## Written task
Can you carry on the essay about feature bloat, picking up right after its last sentence?

## Extract to read
------------

The Best Feature Is the One You Didn't Ship
How Products Lose Focus One Reasonable Decision at a Time
You know that thing in Season 2 of Stranger Things where Will keeps seeing the Shadow Monster? At first it’s just flickers. A dark shape in the sky over Hawkins. Something deeply wrong that he can’t quite explain. He tries to tell Joyce, to tell the others, and they believe him, sort of, but nobody really understands the scale of what he’s seeing. Each vision gets worse. The thing in the sky gets bigger, closer, more unavoidable. By the time the rest of the group finally grasps what they’re dealing with, it’s already taken hold.
That’s feature bloat. Not the kind that shows up overnight. The kind that grows a little bigger after every sprint while the people building the product keep saying “it’s fine, we’ve got it under control.” They’re not wrong about any individual decision. They just can’t see the shape of the thing they’ve built.
I’ve seen this happen at every company I’ve worked at. A sales team needs something to close an account. Customer success needs a workflow to keep a client from churning. The CEO goes to a conference and comes back fired up about some capability a competitor showed off. Each ask lands on the roadmap for a perfectly good reason. Nobody’s making a bad call in isolation.
But zoom out two years, and the product has quietly become a sprawling messy monster. It does a lot of things adequately and nothing memorably. Users can’t find what they came for because it’s buried under stuff that was built for reasons they’ll never know about.
So what happened? No single bad decision. Just a long series of reasonable ones that nobody ever stepped back to evaluate together.
The “Yes” Machine
Think about the last time someone in a roadmap meeting said “we shouldn’t build that” and the room actually listened.

------------

## Stored records

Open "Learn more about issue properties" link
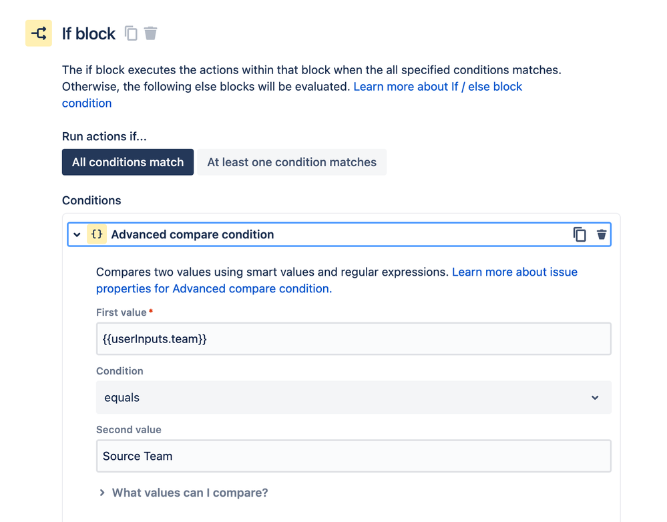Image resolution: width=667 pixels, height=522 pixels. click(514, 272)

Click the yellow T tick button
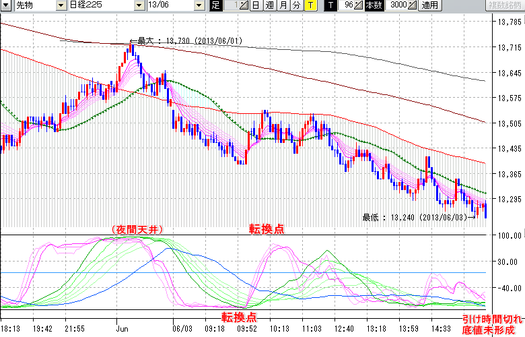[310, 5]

------------

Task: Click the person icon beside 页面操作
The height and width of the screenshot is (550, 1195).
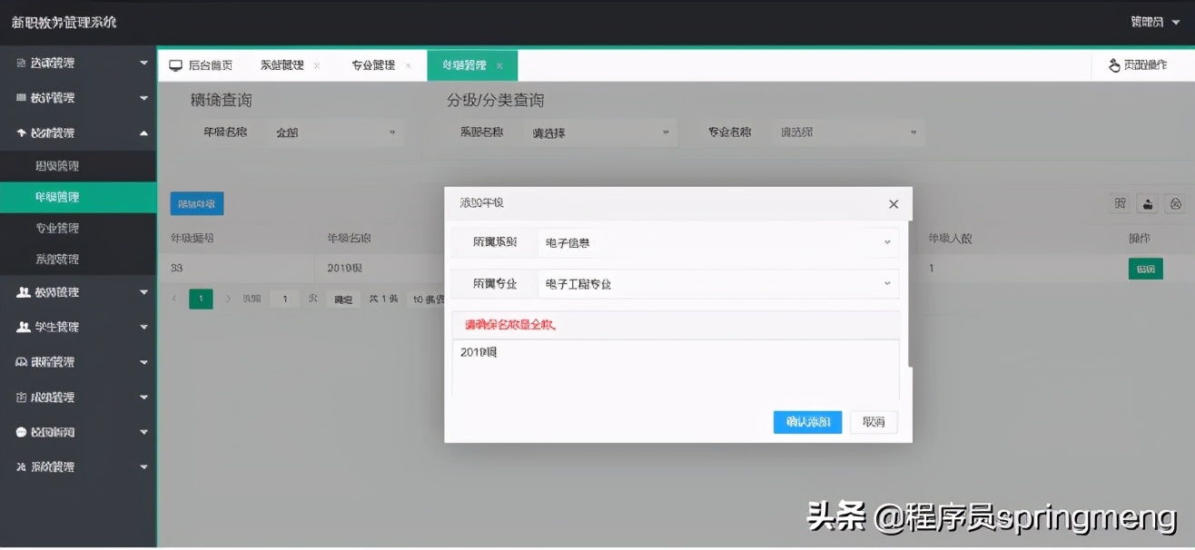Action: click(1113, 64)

------------

## Output for this task
If you’re struggling to remember, you’re not alone. Product organizations are basically engineered to say yes. Requests show up attached to revenue, or a competitive threat, or a frustrated customer, or someone with enough authority that pushing back is a career risk. And I mean that literally. If the person asking can promote you or fire you, saying “I don’t think we should build that” stops being a design decision and starts being a political one.
The person pushing the request always has a story. “We’ll lose this account.” “Our competitor already has this.” “The board is asking about it.” Those stories are specific and urgent, and they’re hard to argue with even when you have the standing to try.
Arguing for restraint means defending something abstract. You’re essentially saying “the product will be better in six months if we don’t do this,” and good luck getting anyone excited about that.
There’s a great study from 2021 by Gabrielle Adams and her team at UVA, published in Nature, that helps explain why this keeps happening. They ran eight experiments where people were asked to improve things, everything from Lego structures to miniature golf courses, and found that people almost always reach for adding rather than subtracting. Even when removing something would have worked better. They called it “additive bias,” and it got worse when people were under time pressure or cognitive load.
That was a lab setting, not a roadmap meeting. But think about it: a product team under deadline pressure, juggling competing stakeholder demands, trying to make decisions with incomplete information about what users actually need? That’s cognitive overload as a lifestyle. If additive bias shows up when someone’s solving a puzzle under a time crunch, of course it shows up when your team is planning the next quarter.
And AI has removed what little friction was left. When building a feature used to take multiple engineers, designers and a sprint, the cost alone forced some evaluation. Now an AI coding tool can spit out a working version in a day. The barrier between “someone asked for this” and “it’s in the product” is thinner than it’s ever been. The yes machine didn’t just get louder. It got faster.
Adding features isn’t the problem by itself. Sometimes aggressive addition is exactly the right move. Slack, Notion, Figma, all of these products went through periods where they were shipping fast and it was smart. When you’re chasing competitive parity or figuring out product-market fit, restraint can actually hurt you. The problem starts when addition becomes the default and nobody’s asking what all those features are doing to the product. You can ship a lot and stay focused. You just have to actually look at the whole picture once in a while, and most teams don’t.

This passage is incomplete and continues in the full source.